## Exercise material
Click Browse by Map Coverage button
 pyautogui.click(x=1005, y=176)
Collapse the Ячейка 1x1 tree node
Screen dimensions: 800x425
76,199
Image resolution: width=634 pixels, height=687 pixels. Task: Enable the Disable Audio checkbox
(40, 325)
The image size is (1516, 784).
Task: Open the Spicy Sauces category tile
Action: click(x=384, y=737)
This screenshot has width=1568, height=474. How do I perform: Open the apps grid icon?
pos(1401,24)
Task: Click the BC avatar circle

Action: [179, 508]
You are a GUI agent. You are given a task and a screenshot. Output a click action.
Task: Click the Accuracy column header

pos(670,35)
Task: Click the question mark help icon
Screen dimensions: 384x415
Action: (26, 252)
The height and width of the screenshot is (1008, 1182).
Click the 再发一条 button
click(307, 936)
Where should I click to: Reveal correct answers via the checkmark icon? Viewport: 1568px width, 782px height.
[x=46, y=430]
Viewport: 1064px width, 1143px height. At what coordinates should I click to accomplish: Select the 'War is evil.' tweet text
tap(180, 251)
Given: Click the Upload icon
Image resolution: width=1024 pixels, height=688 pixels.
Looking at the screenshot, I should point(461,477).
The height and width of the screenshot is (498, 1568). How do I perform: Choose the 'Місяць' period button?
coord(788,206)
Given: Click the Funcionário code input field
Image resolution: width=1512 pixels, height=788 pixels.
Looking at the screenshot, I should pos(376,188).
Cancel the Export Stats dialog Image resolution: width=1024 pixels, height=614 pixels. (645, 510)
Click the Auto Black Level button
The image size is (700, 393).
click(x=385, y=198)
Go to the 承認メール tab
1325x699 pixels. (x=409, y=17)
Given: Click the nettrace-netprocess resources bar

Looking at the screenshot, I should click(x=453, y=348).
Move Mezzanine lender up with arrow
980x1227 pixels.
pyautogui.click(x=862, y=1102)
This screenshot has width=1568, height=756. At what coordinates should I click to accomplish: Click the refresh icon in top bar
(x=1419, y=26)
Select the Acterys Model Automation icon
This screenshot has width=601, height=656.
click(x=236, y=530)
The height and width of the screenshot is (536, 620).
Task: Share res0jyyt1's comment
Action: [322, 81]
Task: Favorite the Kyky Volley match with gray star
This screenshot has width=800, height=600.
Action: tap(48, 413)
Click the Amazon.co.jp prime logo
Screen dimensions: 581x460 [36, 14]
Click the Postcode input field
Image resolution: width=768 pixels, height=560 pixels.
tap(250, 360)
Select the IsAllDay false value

## Exercise brief
All of the entries must be given again, word for word.

## Response
Click Browse by Map Coverage button
 pyautogui.click(x=1005, y=176)
Collapse the Ячейка 1x1 tree node
Screen dimensions: 800x425
76,199
Image resolution: width=634 pixels, height=687 pixels. Task: Enable the Disable Audio checkbox
(40, 325)
The image size is (1516, 784).
Task: Open the Spicy Sauces category tile
Action: click(x=384, y=737)
This screenshot has width=1568, height=474. How do I perform: Open the apps grid icon?
pos(1401,24)
Task: Click the BC avatar circle

Action: [179, 508]
You are a GUI agent. You are given a task and a screenshot. Output a click action.
Task: Click the Accuracy column header

pos(670,35)
Task: Click the question mark help icon
Screen dimensions: 384x415
Action: (26, 252)
The height and width of the screenshot is (1008, 1182).
Click the 再发一条 button
click(307, 936)
Where should I click to: Reveal correct answers via the checkmark icon? Viewport: 1568px width, 782px height.
[x=46, y=430]
Viewport: 1064px width, 1143px height. At what coordinates should I click to accomplish: Select the 'War is evil.' tweet text
tap(180, 251)
Given: Click the Upload icon
Image resolution: width=1024 pixels, height=688 pixels.
Looking at the screenshot, I should point(461,477).
The height and width of the screenshot is (498, 1568). How do I perform: Choose the 'Місяць' period button?
coord(788,206)
Given: Click the Funcionário code input field
Image resolution: width=1512 pixels, height=788 pixels.
Looking at the screenshot, I should pos(376,188).
Cancel the Export Stats dialog Image resolution: width=1024 pixels, height=614 pixels. (645, 510)
Click the Auto Black Level button
The image size is (700, 393).
click(x=385, y=198)
Go to the 承認メール tab
1325x699 pixels. (x=409, y=17)
Given: Click the nettrace-netprocess resources bar

Looking at the screenshot, I should click(x=453, y=348).
Move Mezzanine lender up with arrow
980x1227 pixels.
pyautogui.click(x=862, y=1102)
This screenshot has width=1568, height=756. At what coordinates should I click to accomplish: Click the refresh icon in top bar
(x=1419, y=26)
Select the Acterys Model Automation icon
This screenshot has width=601, height=656.
click(x=236, y=530)
The height and width of the screenshot is (536, 620).
Task: Share res0jyyt1's comment
Action: [322, 81]
Task: Favorite the Kyky Volley match with gray star
This screenshot has width=800, height=600.
Action: tap(48, 413)
Click the Amazon.co.jp prime logo
Screen dimensions: 581x460 [36, 14]
Click the Postcode input field
Image resolution: width=768 pixels, height=560 pixels.
tap(250, 360)
Select the IsAllDay false value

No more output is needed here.